# Document text:
Individuals Going Through Divorce
A Kinder Gentler Way to Divorce
By: Bonnie M.S. Reiss
The words "I want a divorce" are among the most devastating ever uttered. Hearing them can make you feel as though your world has spun off its axis. They can destroy your self esteem. You may feel as though you have failed in the most important relationship in your life. You worry about whether you will be kept from your children, whether you will be able to continue your lifestyle and even whether you will have the money to pay your bills. People treat you differently. The friends with whom you socialized as couples stop calling. Your children pursue your less available spouse. You are required to learn a new set of tasks, whether it is fixing the pilot light on the stove or styling your daughter's hair. You live in a constant state of anxiety. And, of course, there's the anger.

# Stated exercise 1:
Edit the records starting with the line that contains "Click the Resources" and going on through the end of the records, replacing "checkbox" with "tick box" and leaving everything else unchanged.

[Records excerpted from a collection]
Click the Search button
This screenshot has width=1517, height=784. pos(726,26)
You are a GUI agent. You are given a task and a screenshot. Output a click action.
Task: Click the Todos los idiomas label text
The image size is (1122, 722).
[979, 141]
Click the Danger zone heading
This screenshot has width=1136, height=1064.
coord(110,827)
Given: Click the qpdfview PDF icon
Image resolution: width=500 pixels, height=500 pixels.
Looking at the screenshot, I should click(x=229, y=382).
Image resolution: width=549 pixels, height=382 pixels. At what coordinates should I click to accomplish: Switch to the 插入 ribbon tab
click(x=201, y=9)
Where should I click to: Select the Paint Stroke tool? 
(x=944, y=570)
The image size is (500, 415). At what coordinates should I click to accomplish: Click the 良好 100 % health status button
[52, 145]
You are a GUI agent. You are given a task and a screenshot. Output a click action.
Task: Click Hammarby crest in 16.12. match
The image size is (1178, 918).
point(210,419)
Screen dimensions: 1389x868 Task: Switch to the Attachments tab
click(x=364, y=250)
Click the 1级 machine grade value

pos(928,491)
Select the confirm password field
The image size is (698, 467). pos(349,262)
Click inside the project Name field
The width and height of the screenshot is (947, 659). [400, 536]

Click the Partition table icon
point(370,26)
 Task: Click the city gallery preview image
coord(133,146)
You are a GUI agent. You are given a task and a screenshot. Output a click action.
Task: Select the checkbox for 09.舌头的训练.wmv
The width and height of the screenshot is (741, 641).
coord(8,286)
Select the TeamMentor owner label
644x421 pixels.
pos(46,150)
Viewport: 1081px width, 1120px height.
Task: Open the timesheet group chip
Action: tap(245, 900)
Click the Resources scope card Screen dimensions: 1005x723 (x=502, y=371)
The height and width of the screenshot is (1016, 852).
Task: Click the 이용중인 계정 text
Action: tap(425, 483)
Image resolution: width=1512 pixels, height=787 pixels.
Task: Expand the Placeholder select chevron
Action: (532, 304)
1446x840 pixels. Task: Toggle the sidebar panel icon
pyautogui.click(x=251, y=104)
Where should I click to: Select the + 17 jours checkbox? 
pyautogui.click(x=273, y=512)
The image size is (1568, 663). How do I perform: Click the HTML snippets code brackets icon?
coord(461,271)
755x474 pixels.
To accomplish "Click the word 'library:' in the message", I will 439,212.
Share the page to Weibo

# Stated exercise 2:
In the text on divorce, what do the friends you socialized with as couples do?

# Exercise result 1:
Click the Resources scope card Screen dimensions: 1005x723 (x=502, y=371)
The height and width of the screenshot is (1016, 852).
Task: Click the 이용중인 계정 text
Action: tap(425, 483)
Image resolution: width=1512 pixels, height=787 pixels.
Task: Expand the Placeholder select chevron
Action: (532, 304)
1446x840 pixels. Task: Toggle the sidebar panel icon
pyautogui.click(x=251, y=104)
Where should I click to: Select the + 17 jours tick box? 
pyautogui.click(x=273, y=512)
The image size is (1568, 663). How do I perform: Click the HTML snippets code brackets icon?
coord(461,271)
755x474 pixels.
To accomplish "Click the word 'library:' in the message", I will 439,212.
Share the page to Weibo

# Exercise result 2:
They stop calling.